== Challenge 1 ==
Duplicate the boolean circuits lecture notes below word for word.

== Passage ==
CS254 Lecture 3 – Boolean Circuits

In this lecture we introduce the computational model of boolean circuits and prove that polynomial size circuits can simulate all polynomial time computations. We also begin to talk about randomized algorithms.

1. Circuits

A circuit {C} has {n} inputs, {m} outputs, and is constructed with AND gates, OR gates and NOT gates. Each gate has in-degree 2 except the NOT gate which has in-degree 1. The out-degree can be any number. A circuit must have no cycle. The following picture shows an example of a boolean circuit computing the function {f(x_1 x_2 x_3 x_4) = x_1 \oplus x_2 \oplus x_3 \oplus x_4}

Define {{\bf SIZE}(C) = \#} of AND and OR gates of {C}. By convention, we do not count the NOT gates.

To be compatible with other complexity classes, we need to extend the model to arbitrary input sizes:

Definition 1 A language {L} is solved by a family of circuits {\{C_1, C_2, \ldots, C_n, \ldots\}} if for every {n \geq 1} and for every {x} s.t. {|x| = n},

\displaystyle  x \in L \,\, \iff \,\, f_{C_n}(x)=1.

Definition 2 Say {L \in {\bf SIZE}(s(n))} if {L} is solved by a family {\{C_1, C_2, \ldots, C_n, \ldots\}} of circuits, where {C_i} has at most {s(i)} gates.

== Exercise materials ==
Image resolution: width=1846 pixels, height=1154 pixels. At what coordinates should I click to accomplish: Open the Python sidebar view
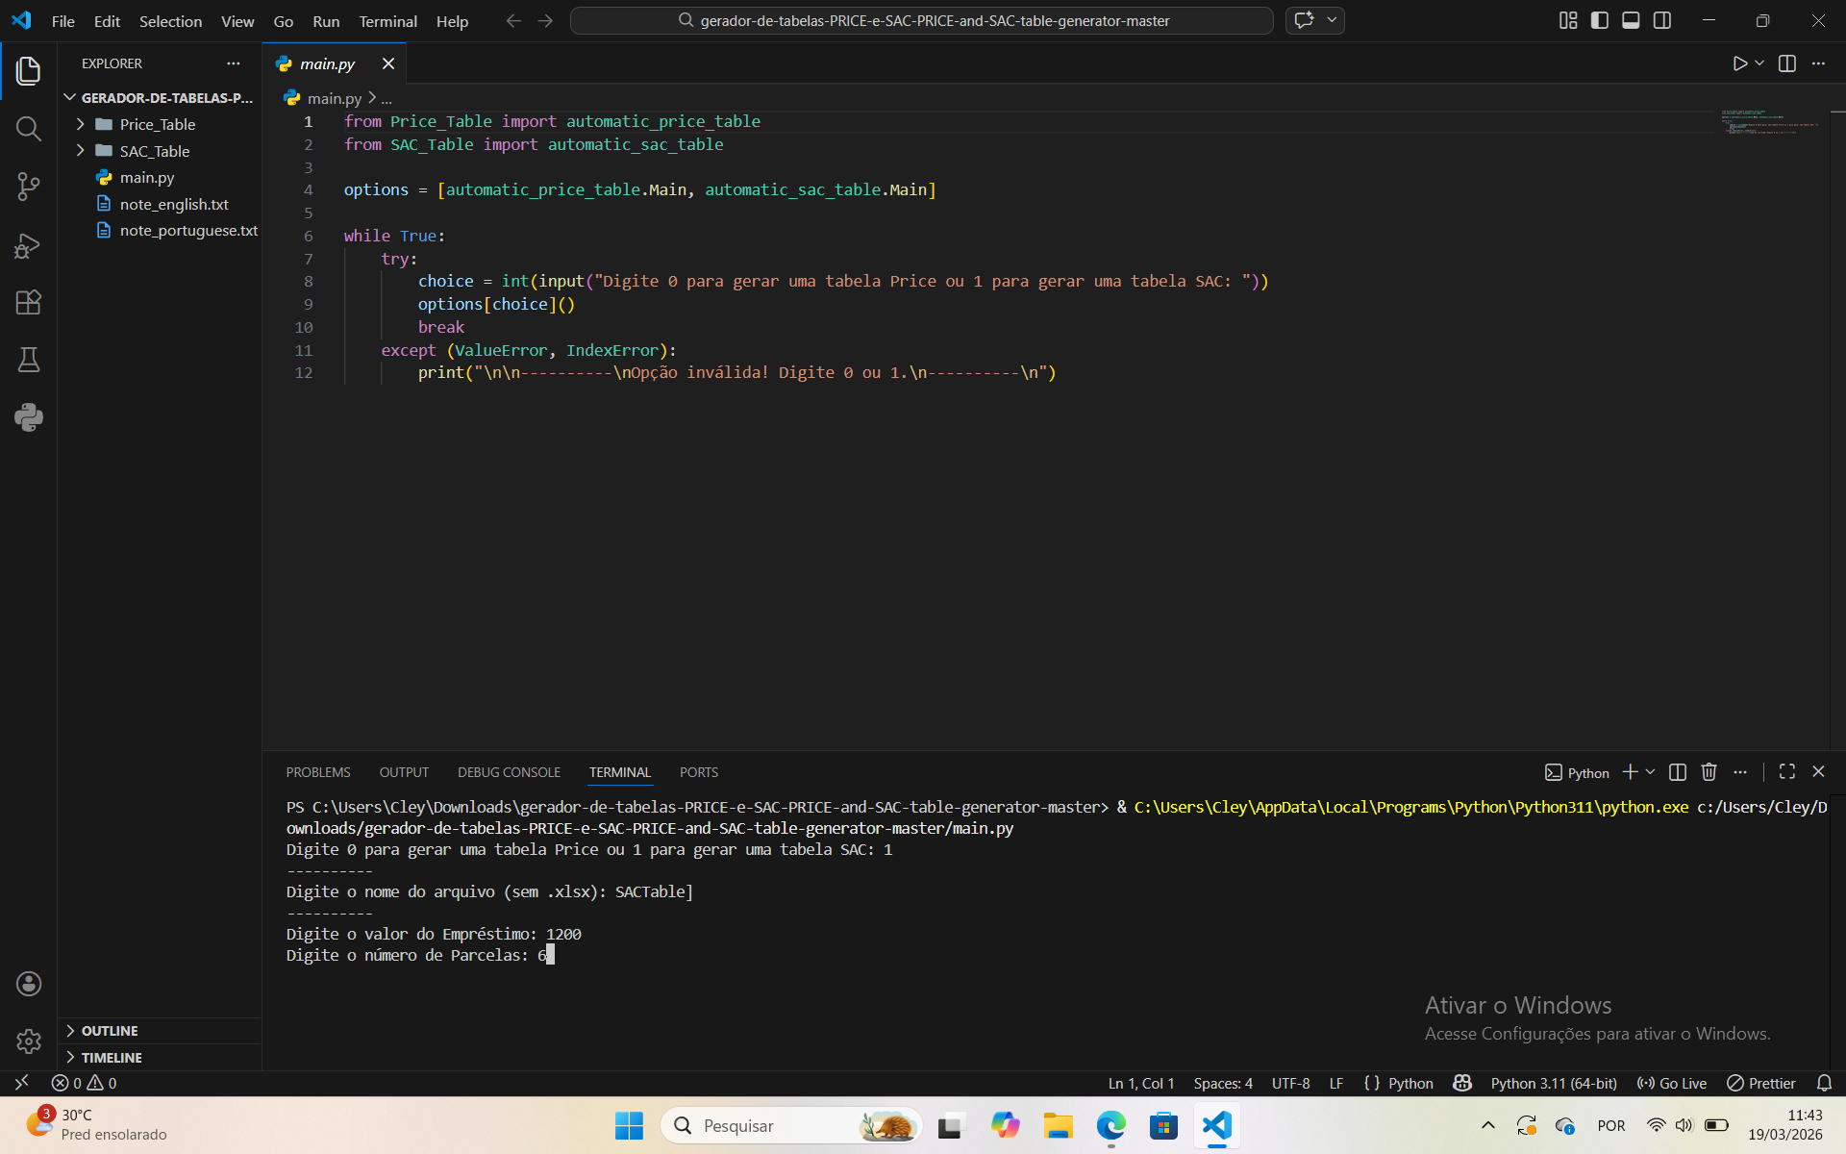tap(29, 416)
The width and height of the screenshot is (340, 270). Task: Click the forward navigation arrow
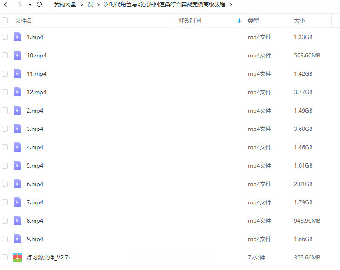tap(19, 5)
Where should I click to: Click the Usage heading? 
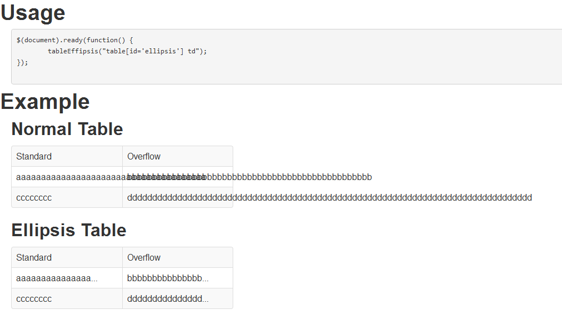(x=33, y=13)
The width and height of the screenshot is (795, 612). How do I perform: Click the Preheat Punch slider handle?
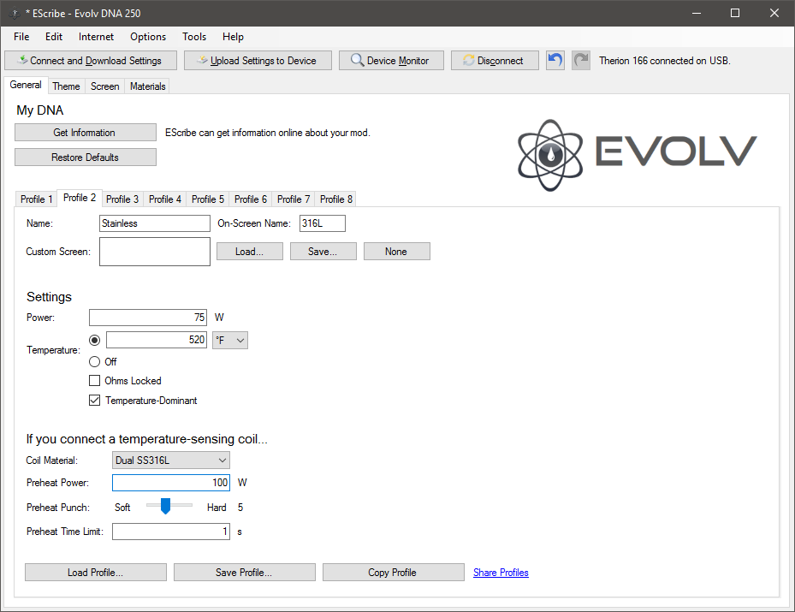165,507
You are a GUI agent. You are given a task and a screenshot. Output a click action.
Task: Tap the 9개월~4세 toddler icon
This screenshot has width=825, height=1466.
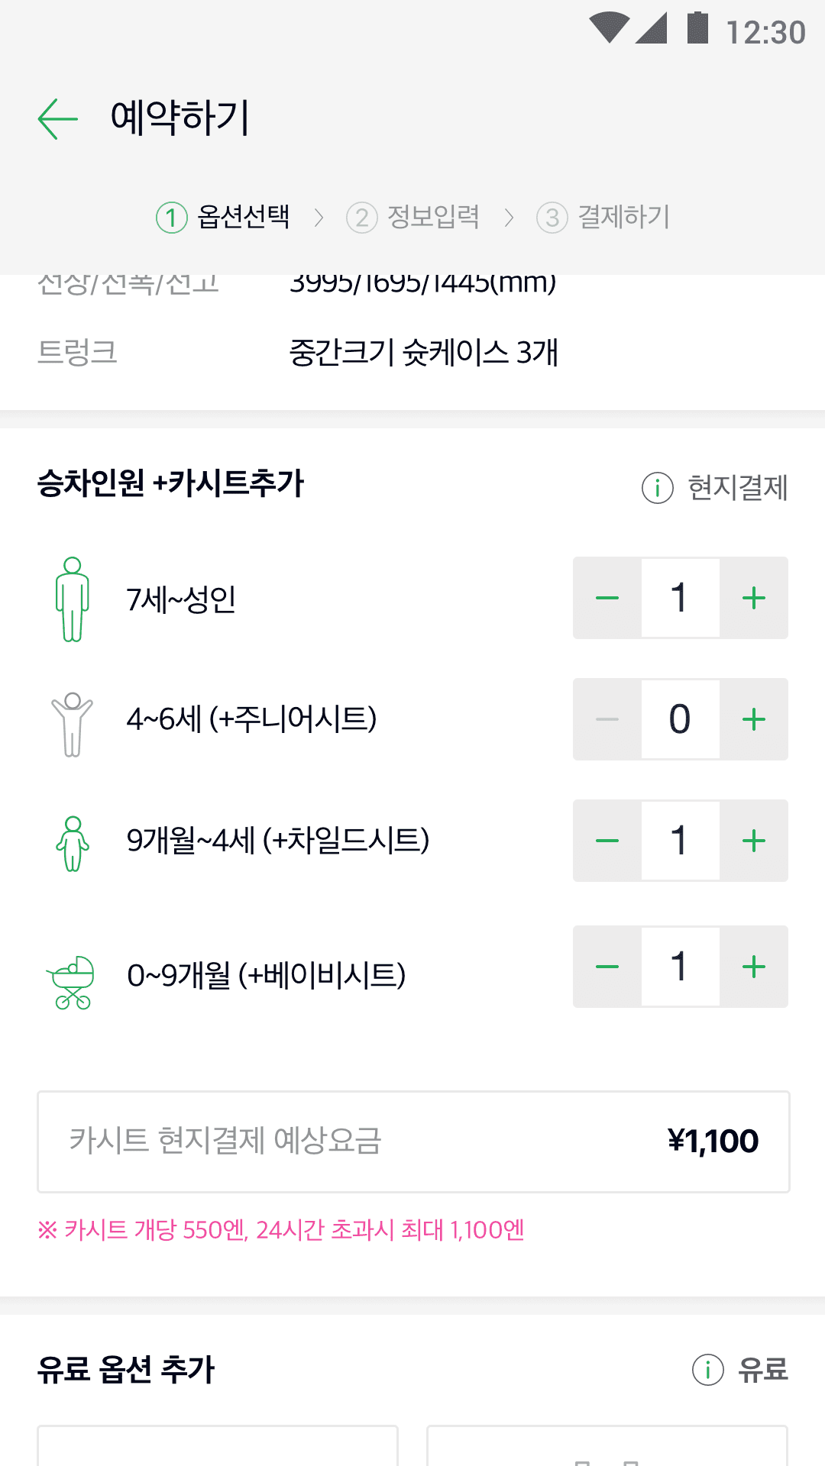click(73, 843)
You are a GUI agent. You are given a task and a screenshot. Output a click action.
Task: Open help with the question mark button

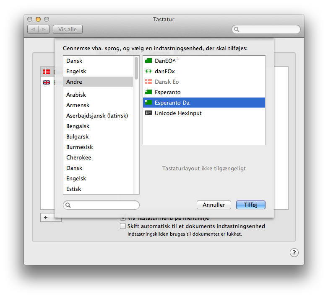click(x=294, y=252)
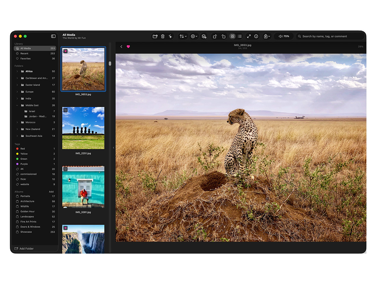The width and height of the screenshot is (376, 284).
Task: Click the sparkle enhance icon
Action: click(170, 36)
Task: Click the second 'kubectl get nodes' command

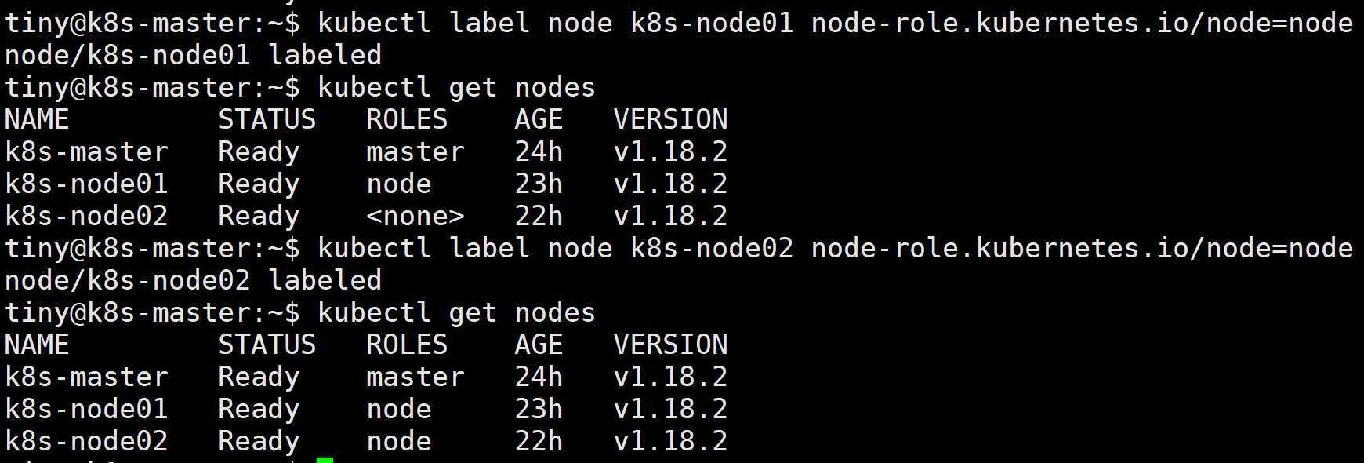Action: click(456, 312)
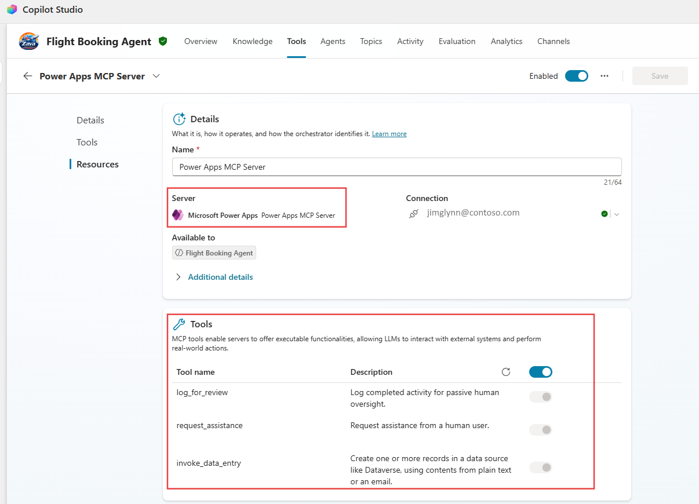
Task: Click the Save button
Action: tap(660, 75)
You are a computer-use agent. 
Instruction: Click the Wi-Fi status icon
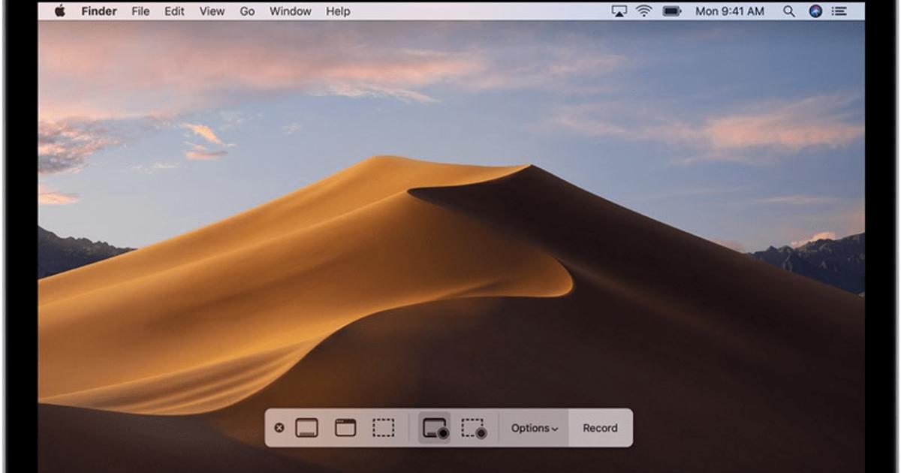point(643,11)
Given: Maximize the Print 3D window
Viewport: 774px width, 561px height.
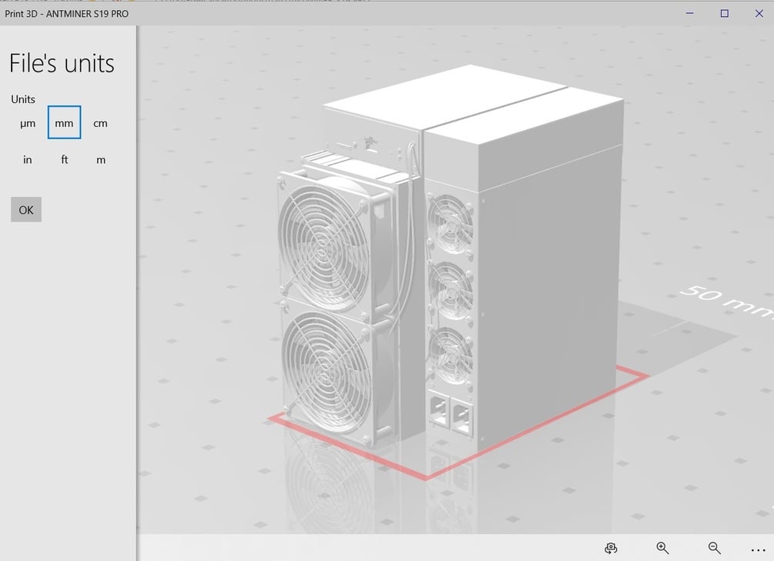Looking at the screenshot, I should coord(724,13).
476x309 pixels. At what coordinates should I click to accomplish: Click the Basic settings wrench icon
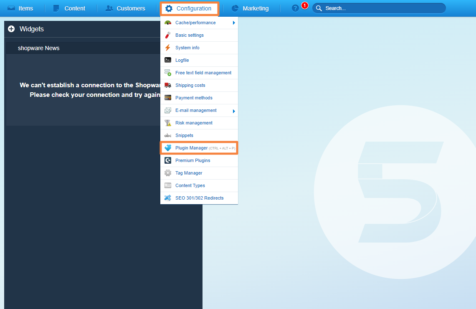(168, 35)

== Challenge 2 ==
In the listing above, set down everything from the line containing "Where should I" down to the line containing "Looking at the", both lines included, exactly as they appear. Leave the pictures out.

== Exercise response 1 ==
CS254 Lecture 3 – Boolean Circuits

In this lecture we introduce the computational model of boolean circuits and prove that polynomial size circuits can simulate all polynomial time computations. We also begin to talk about randomized algorithms.

1. Circuits

A circuit {C} has {n} inputs, {m} outputs, and is constructed with AND gates, OR gates and NOT gates. Each gate has in-degree 2 except the NOT gate which has in-degree 1. The out-degree can be any number. A circuit must have no cycle. The following picture shows an example of a boolean circuit computing the function {f(x_1 x_2 x_3 x_4) = x_1 \oplus x_2 \oplus x_3 \oplus x_4}

Define {{\bf SIZE}(C) = \#} of AND and OR gates of {C}. By convention, we do not count the NOT gates.

To be compatible with other complexity classes, we need to extend the model to arbitrary input sizes:

Definition 1 A language {L} is solved by a family of circuits {\{C_1, C_2, \ldots, C_n, \ldots\}} if for every {n \geq 1} and for every {x} s.t. {|x| = n},

\displaystyle  x \in L \,\, \iff \,\, f_{C_n}(x)=1.

Definition 2 Say {L \in {\bf SIZE}(s(n))} if {L} is solved by a family {\{C_1, C_2, \ldots, C_n, \ldots\}} of circuits, where {C_i} has at most {s(i)} gates.

== Exercise response 2 ==
Where should I click to: Click the Usage heading? 
(x=33, y=13)
The width and height of the screenshot is (795, 612). How do I perform: Click the Preheat Punch slider handle?
165,507
You are a GUI agent. You are given a task and a screenshot. Output a click action.
Task: Tap the 9개월~4세 toddler icon
This screenshot has width=825, height=1466.
click(73, 843)
You are a GUI agent. You are given a task and a screenshot. Output a click action.
Task: Open help with the question mark button

click(x=294, y=252)
The width and height of the screenshot is (376, 284).
Task: Click the sparkle enhance icon
Action: click(170, 36)
Task: Click the second 'kubectl get nodes' command

Action: click(456, 312)
Task: Click the Save button
Action: tap(660, 75)
You are a computer-use agent. 
Instruction: Click the Wi-Fi status icon
point(643,11)
Given: Maximize the Print 3D window
Viewport: 774px width, 561px height.
Looking at the screenshot, I should coord(724,13).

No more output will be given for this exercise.